Conservative Republicans?
That just cracks me up, that conservative label that Republicans like to wear in the collar of their jackets like a hex sign on an old barn to ward off any hint of liberalism.
Phew!
What in the hell is conservative about
blowing their children’s financial futures with unparalleled debt (trillions under both Reagan and George W)
pulling the teeth of the EPA and substantially devolving its responsibilities to the industries it was meant to oversee
giving to the rich by taking from the poor
keeping an ‘enemies list’ second not even to Richard Nixon
running (one can hardly call it fighting) an unfunded war
To conserve and to believe in conserving and to encourage conservation would all seem to be requirements for wearing the label ‘conservative.’ Or am I wrong? Has the word been so bastardized as to no longer bear that connective tissue?
Well, of course conservative Republicans are no longer doing any of that and I used to be among them. I was, for more decades than I like to count, fiercely protective of the right to keep government the hell out of my business and an ardent admirer of those up-by-the-bootstraps Horatio Alger success stories.
Then, things governmental began to go in odd directions. Reagan confused me with his privatizing of public utilities and public transportation and both of them quickly went to hell in a hand basket, but he was so endearing in his humility and folksiness that I voted for him a second time. I watched in a fair degree of horror, a national debt that had taken the entire history of the country to reach a trillion dollars, multiply to three and a half trillion. I was told that Reagan was one of the great conservatives. All of the liberals the nation has ever known, laid end-to-end and stacked on top of one another three times over couldn’t come close to the fiscal wreckage of the Reagan administration.

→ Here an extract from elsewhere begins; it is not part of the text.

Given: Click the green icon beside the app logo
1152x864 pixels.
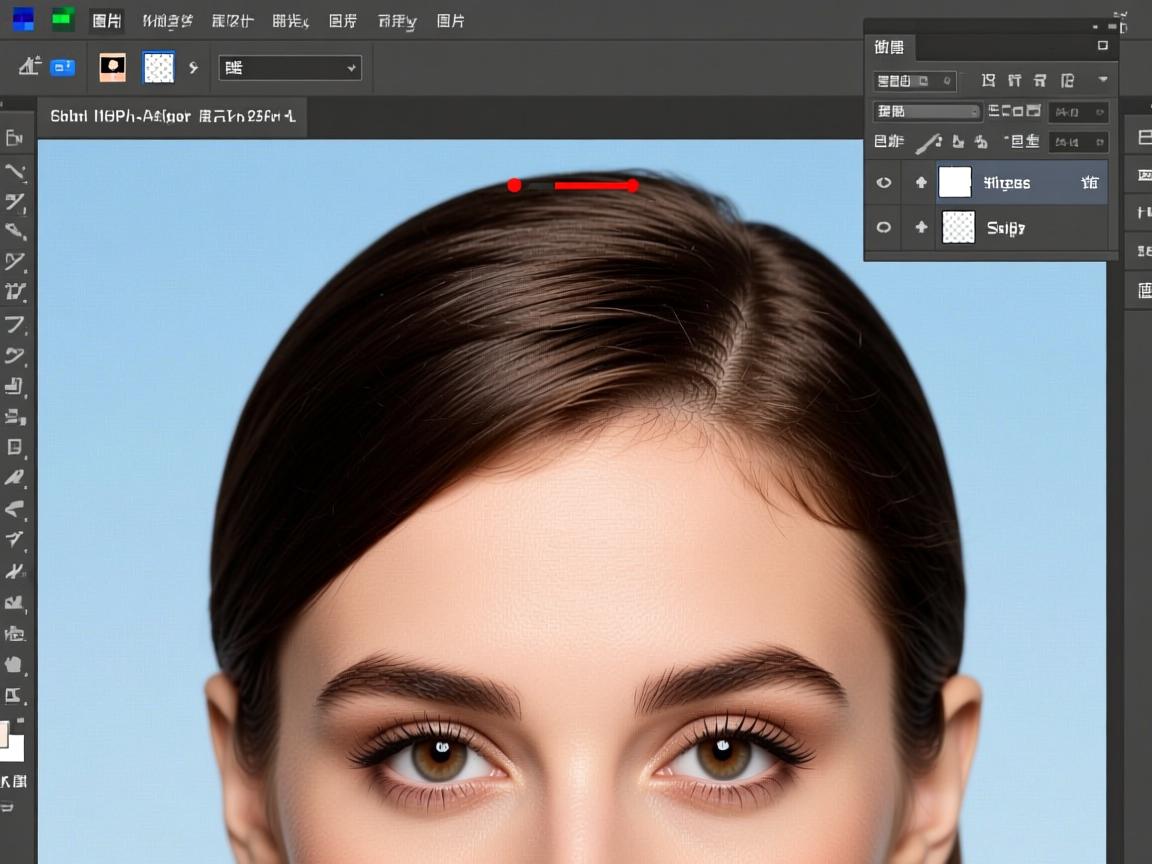Looking at the screenshot, I should pyautogui.click(x=63, y=19).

But, I voted for Bush, Sr. because I didn’t much think Mike Dukakis could do the job and I was reluctant to kiss off a lifetime of being a Republican. Little old small-businessman me still believed in conserving things and, like someone in the throes of mid-life crisis, I fell in love with Bill Clinton the moment he went down to the edge of the stage in that debate and knelt down and actually talked to a questioning member of the audience. Bill did a lot of personal things unwisely, but so had I by that time in my life. Yet he balanced the budget for the first time in my memory and paid down a big hunk of the national debt and had a workable plan for paying the rest. And I thought, what the hell, this man is supposed to be a liberal! Bill was conserving education, conserving the economy, conserving the environment and, perhaps most importantly, conserving the nation’s reputation in the world for being an innovator and partner.
It was a test of confidence in the things I had spent a lifetime believing.
And now we have a president who wants to privatize Social Security and is just plain outright lying about the facts in order to stampede an already jittery congress. And I can see Social Security going the way of United Airlines and Commonwealth Edison while conservative Republicans congratulate themselves at finally having reversed Franklin Delano Roosevelt.
That kind of conservation will unstring the bow of American reliance on its conservative values. The word itself will carry the message of its own destruction. Hard work, faith in ourselves, charity toward the less fortunate, a willingness to sacrifice, belief in a better future for our children and a basic trust in fairness will all lay in tatters. The mindless greed of these times and these leaders, subverting the language to undercut the legacy of their own party is a disgrace to witness. And I’m witnessing. I’m not liking it, but damned if I’m not witnessing!
If down this shabby and self-serving road lies conservatism, I guess I must take up the cause of the liberal.